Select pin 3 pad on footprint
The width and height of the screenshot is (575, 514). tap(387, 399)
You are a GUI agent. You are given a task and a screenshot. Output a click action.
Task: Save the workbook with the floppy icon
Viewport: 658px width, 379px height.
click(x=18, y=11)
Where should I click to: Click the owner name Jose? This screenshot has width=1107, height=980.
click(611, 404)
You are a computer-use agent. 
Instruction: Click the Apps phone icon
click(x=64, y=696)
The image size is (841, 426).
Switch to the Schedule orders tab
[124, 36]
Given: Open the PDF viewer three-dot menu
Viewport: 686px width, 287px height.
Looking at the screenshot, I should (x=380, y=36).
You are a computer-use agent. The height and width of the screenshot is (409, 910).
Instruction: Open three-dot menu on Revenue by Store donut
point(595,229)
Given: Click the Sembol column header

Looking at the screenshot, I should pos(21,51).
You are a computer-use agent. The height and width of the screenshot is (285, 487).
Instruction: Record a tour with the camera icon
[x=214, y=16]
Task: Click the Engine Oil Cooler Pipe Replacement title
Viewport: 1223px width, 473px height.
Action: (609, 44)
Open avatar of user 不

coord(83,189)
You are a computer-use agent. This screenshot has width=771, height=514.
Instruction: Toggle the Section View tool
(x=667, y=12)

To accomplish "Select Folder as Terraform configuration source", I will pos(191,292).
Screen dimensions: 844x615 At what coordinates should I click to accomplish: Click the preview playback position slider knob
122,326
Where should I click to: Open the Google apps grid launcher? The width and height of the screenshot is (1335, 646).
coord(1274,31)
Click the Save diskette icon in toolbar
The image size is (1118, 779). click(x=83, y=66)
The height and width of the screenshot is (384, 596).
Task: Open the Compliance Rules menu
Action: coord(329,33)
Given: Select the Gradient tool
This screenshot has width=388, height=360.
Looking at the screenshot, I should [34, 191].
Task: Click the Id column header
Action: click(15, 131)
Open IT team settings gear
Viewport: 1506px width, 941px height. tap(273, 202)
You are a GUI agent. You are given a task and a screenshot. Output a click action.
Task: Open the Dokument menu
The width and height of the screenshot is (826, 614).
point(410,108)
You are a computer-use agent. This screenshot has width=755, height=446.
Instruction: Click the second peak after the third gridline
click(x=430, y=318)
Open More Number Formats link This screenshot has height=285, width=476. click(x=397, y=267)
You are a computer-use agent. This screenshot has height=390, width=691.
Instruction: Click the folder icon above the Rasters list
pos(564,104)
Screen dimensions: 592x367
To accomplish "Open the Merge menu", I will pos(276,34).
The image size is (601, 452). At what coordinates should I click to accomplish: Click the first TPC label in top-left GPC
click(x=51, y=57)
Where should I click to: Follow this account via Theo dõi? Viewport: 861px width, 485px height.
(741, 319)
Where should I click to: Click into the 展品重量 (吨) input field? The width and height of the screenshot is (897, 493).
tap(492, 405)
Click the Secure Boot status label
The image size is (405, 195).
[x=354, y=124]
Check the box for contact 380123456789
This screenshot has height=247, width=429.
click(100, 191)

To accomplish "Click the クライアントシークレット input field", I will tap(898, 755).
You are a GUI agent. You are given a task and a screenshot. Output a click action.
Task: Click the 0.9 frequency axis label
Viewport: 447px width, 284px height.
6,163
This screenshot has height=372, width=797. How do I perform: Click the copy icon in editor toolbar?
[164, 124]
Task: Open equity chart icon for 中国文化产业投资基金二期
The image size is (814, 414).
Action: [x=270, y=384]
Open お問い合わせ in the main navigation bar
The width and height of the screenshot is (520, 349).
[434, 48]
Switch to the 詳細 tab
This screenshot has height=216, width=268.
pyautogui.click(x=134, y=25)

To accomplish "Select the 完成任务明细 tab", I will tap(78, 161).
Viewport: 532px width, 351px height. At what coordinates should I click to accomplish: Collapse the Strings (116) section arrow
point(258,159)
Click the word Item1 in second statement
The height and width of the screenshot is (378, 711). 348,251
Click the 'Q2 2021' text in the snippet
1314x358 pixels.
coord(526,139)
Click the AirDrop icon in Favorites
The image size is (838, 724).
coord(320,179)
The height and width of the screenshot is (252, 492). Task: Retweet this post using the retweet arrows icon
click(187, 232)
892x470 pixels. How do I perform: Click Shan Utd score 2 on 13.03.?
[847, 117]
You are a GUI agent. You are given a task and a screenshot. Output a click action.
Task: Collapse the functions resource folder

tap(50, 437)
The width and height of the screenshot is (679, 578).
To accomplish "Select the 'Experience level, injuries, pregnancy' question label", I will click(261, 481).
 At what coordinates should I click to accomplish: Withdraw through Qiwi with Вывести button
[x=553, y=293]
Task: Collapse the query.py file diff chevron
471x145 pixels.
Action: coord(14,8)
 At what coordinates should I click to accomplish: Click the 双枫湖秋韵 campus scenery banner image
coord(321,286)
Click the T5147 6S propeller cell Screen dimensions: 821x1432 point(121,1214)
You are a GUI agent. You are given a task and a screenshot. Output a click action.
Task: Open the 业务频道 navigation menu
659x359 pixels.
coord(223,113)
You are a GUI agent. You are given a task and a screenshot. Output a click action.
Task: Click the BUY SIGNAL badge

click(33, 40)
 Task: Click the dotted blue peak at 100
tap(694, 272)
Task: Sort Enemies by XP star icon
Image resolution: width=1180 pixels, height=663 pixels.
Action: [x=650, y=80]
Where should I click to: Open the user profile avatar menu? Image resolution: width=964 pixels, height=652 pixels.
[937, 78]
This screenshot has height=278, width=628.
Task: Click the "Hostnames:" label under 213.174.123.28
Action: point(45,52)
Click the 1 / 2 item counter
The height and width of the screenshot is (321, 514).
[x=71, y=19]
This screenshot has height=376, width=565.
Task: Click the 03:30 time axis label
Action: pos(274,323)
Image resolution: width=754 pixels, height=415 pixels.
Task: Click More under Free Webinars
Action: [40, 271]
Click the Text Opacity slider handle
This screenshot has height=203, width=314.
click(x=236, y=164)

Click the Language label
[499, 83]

* * * * * * *

Copy the records above exactly as they appear.

◆ **Completed task**
Select pin 3 pad on footprint
The width and height of the screenshot is (575, 514). tap(387, 399)
You are a GUI agent. You are given a task and a screenshot. Output a click action.
Task: Save the workbook with the floppy icon
Viewport: 658px width, 379px height.
click(x=18, y=11)
Where should I click to: Click the owner name Jose? This screenshot has width=1107, height=980.
click(611, 404)
You are a computer-use agent. 
Instruction: Click the Apps phone icon
click(x=64, y=696)
The image size is (841, 426).
Switch to the Schedule orders tab
[124, 36]
Given: Open the PDF viewer three-dot menu
Viewport: 686px width, 287px height.
Looking at the screenshot, I should (x=380, y=36).
You are a computer-use agent. The height and width of the screenshot is (409, 910).
Instruction: Open three-dot menu on Revenue by Store donut
point(595,229)
Given: Click the Sembol column header

Looking at the screenshot, I should pos(21,51).
You are a computer-use agent. The height and width of the screenshot is (285, 487).
Instruction: Record a tour with the camera icon
[x=214, y=16]
Task: Click the Engine Oil Cooler Pipe Replacement title
Viewport: 1223px width, 473px height.
Action: (609, 44)
Open avatar of user 不

coord(83,189)
You are a computer-use agent. This screenshot has width=771, height=514.
Instruction: Toggle the Section View tool
(x=667, y=12)

To accomplish "Select Folder as Terraform configuration source", I will pos(191,292).
Screen dimensions: 844x615 At what coordinates should I click to accomplish: Click the preview playback position slider knob
122,326
Where should I click to: Open the Google apps grid launcher? The width and height of the screenshot is (1335, 646).
coord(1274,31)
Click the Save diskette icon in toolbar
The image size is (1118, 779). click(x=83, y=66)
The height and width of the screenshot is (384, 596).
Task: Open the Compliance Rules menu
Action: coord(329,33)
Given: Select the Gradient tool
This screenshot has width=388, height=360.
Looking at the screenshot, I should [34, 191].
Task: Click the Id column header
Action: click(15, 131)
Open IT team settings gear
Viewport: 1506px width, 941px height. tap(273, 202)
You are a GUI agent. You are given a task and a screenshot. Output a click action.
Task: Open the Dokument menu
The width and height of the screenshot is (826, 614).
point(410,108)
You are a computer-use agent. This screenshot has width=755, height=446.
Instruction: Click the second peak after the third gridline
click(x=430, y=318)
Open More Number Formats link This screenshot has height=285, width=476. click(x=397, y=267)
You are a computer-use agent. This screenshot has height=390, width=691.
Instruction: Click the folder icon above the Rasters list
pos(564,104)
Screen dimensions: 592x367
To accomplish "Open the Merge menu", I will pos(276,34).
The image size is (601, 452). At what coordinates should I click to accomplish: Click the first TPC label in top-left GPC
click(x=51, y=57)
Where should I click to: Follow this account via Theo dõi? Viewport: 861px width, 485px height.
(741, 319)
Where should I click to: Click into the 展品重量 (吨) input field? The width and height of the screenshot is (897, 493).
tap(492, 405)
Click the Secure Boot status label
The image size is (405, 195).
[x=354, y=124]
Check the box for contact 380123456789
This screenshot has height=247, width=429.
click(100, 191)

To accomplish "Click the クライアントシークレット input field", I will tap(898, 755).
You are a GUI agent. You are given a task and a screenshot. Output a click action.
Task: Click the 0.9 frequency axis label
Viewport: 447px width, 284px height.
6,163
This screenshot has height=372, width=797. How do I perform: Click the copy icon in editor toolbar?
[164, 124]
Task: Open equity chart icon for 中国文化产业投资基金二期
The image size is (814, 414).
Action: [x=270, y=384]
Open お問い合わせ in the main navigation bar
The width and height of the screenshot is (520, 349).
[434, 48]
Switch to the 詳細 tab
This screenshot has height=216, width=268.
pyautogui.click(x=134, y=25)

To accomplish "Select the 完成任务明细 tab", I will tap(78, 161).
Viewport: 532px width, 351px height. At what coordinates should I click to accomplish: Collapse the Strings (116) section arrow
point(258,159)
Click the word Item1 in second statement
The height and width of the screenshot is (378, 711). 348,251
Click the 'Q2 2021' text in the snippet
1314x358 pixels.
coord(526,139)
Click the AirDrop icon in Favorites
The image size is (838, 724).
coord(320,179)
The height and width of the screenshot is (252, 492). Task: Retweet this post using the retweet arrows icon
click(187, 232)
892x470 pixels. How do I perform: Click Shan Utd score 2 on 13.03.?
[847, 117]
You are a GUI agent. You are given a task and a screenshot. Output a click action.
Task: Collapse the functions resource folder

tap(50, 437)
The width and height of the screenshot is (679, 578).
To accomplish "Select the 'Experience level, injuries, pregnancy' question label", I will click(261, 481).
 At what coordinates should I click to accomplish: Withdraw through Qiwi with Вывести button
[x=553, y=293]
Task: Collapse the query.py file diff chevron
471x145 pixels.
Action: coord(14,8)
 At what coordinates should I click to accomplish: Click the 双枫湖秋韵 campus scenery banner image
coord(321,286)
Click the T5147 6S propeller cell Screen dimensions: 821x1432 point(121,1214)
You are a GUI agent. You are given a task and a screenshot. Output a click action.
Task: Open the 业务频道 navigation menu
659x359 pixels.
coord(223,113)
You are a GUI agent. You are given a task and a screenshot. Output a click action.
Task: Click the BUY SIGNAL badge

click(33, 40)
 Task: Click the dotted blue peak at 100
tap(694, 272)
Task: Sort Enemies by XP star icon
Image resolution: width=1180 pixels, height=663 pixels.
Action: [x=650, y=80]
Where should I click to: Open the user profile avatar menu? Image resolution: width=964 pixels, height=652 pixels.
[937, 78]
This screenshot has height=278, width=628.
Task: Click the "Hostnames:" label under 213.174.123.28
Action: point(45,52)
Click the 1 / 2 item counter
The height and width of the screenshot is (321, 514).
[x=71, y=19]
This screenshot has height=376, width=565.
Task: Click the 03:30 time axis label
Action: pos(274,323)
Image resolution: width=754 pixels, height=415 pixels.
Task: Click More under Free Webinars
Action: [40, 271]
Click the Text Opacity slider handle
This screenshot has height=203, width=314.
click(x=236, y=164)

Click the Language label
[499, 83]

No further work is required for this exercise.